Amazingly though, it’s been almost a decade since the World Cup went to South Africa. Now, the newest and most impressive football stadiums are being set up in Cote d’Ivoire. This is an exciting development for a couple of reasons. The first and most significant is that Cote d’Ivoire is hosting the Africa Cup of Nations in 2021, which is the entire reason for the stadium construction boomlet. While not quite the World Cup in terms of attention, magnitude, or attendance, the Cup of Nations is the biggest football event in Africa, and should make for an incredible spectacle in – arguably – West Africa’s greatest football nation. It’s no wonder that Cote d’Ivoire is looking to impress.

Yamoussoukro Stadium

The other reason this is an exciting development is that it should bring some attention back to African football ahead of the 2022 World Cup. African nations largely disappointed in 2018, and some of the traditional powerhouses – including Cote d’Ivoire – missed the action altogether. Meanwhile, the 2022 World Cup is already being discussed and analyzed despite the fact that we don’t even know which teams will be competing. It goes to show that World Cup interest never sleeps, and while stadiums don’t necessarily reflect team quality, the the idea of new, cutting edge venues and football enthusiasm should create a buzz around Cote d’Ivoire and African football in general. It could provide some energy heading into 2022.

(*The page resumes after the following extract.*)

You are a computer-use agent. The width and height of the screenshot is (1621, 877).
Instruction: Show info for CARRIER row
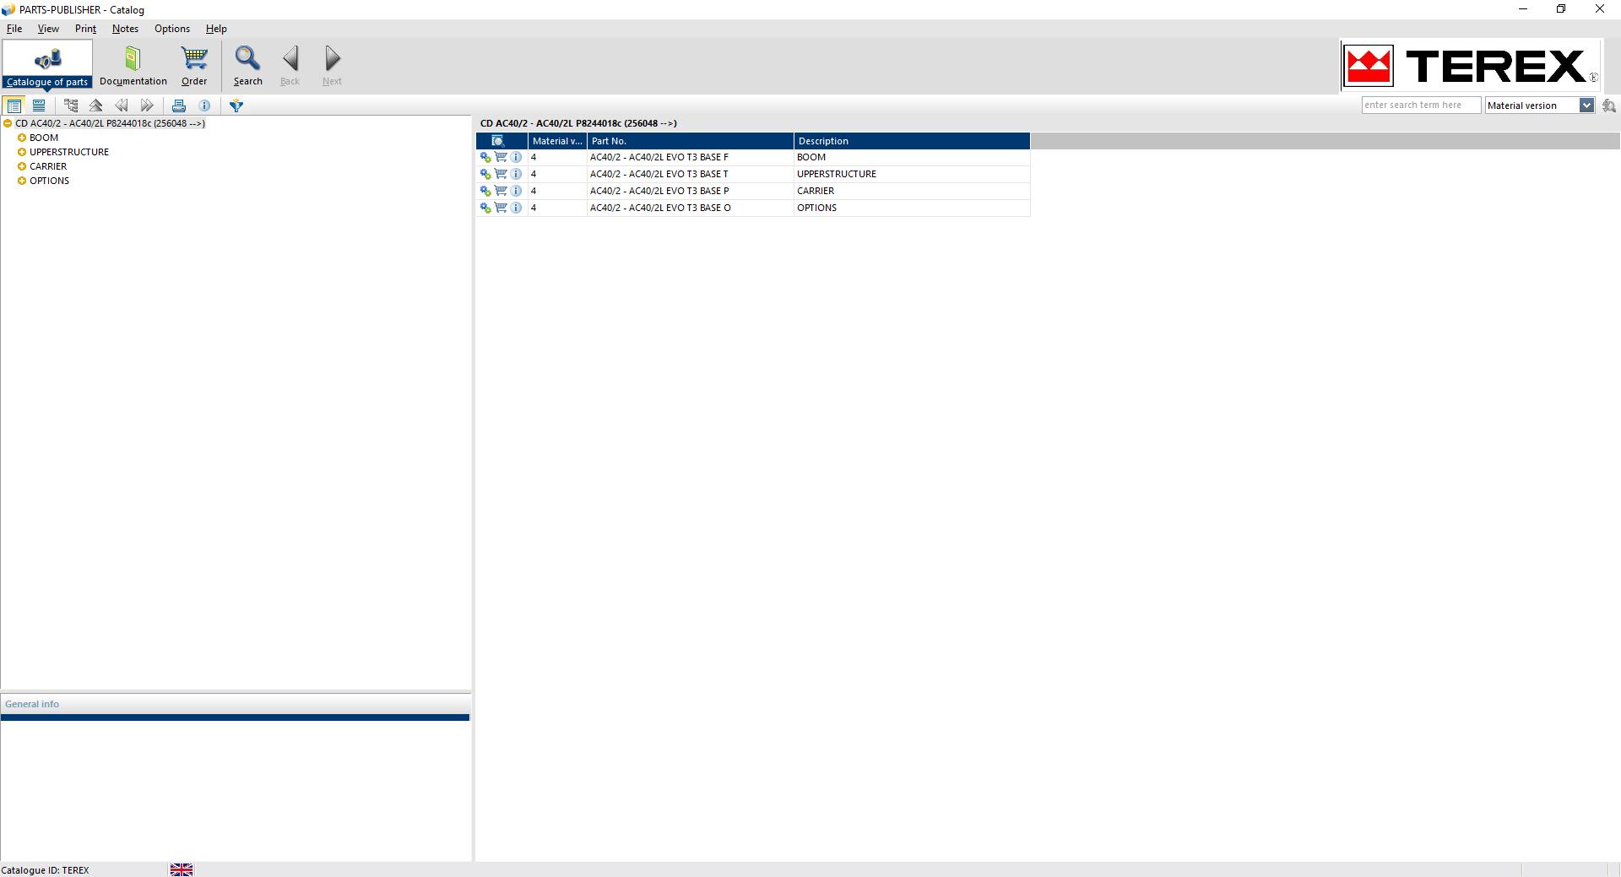point(516,191)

As for the stadiums themselves, we really only have significant details about two of them, though to be clear more will ultimately be built. The first is a brand new stadium in Yamoussoukro, which is the administrative capital of Cote d’Ivoire. Built to be both monumental and minimalist, and started this year, the stadium will be arranged to host 20,000 people, and looks to be an absolute beauty. It will be defined in part by a uniform, single roof circling the entire stadium and rising and falling as necessary to accommodate the seats beneath, ultimately forming a sort of coiled appearance.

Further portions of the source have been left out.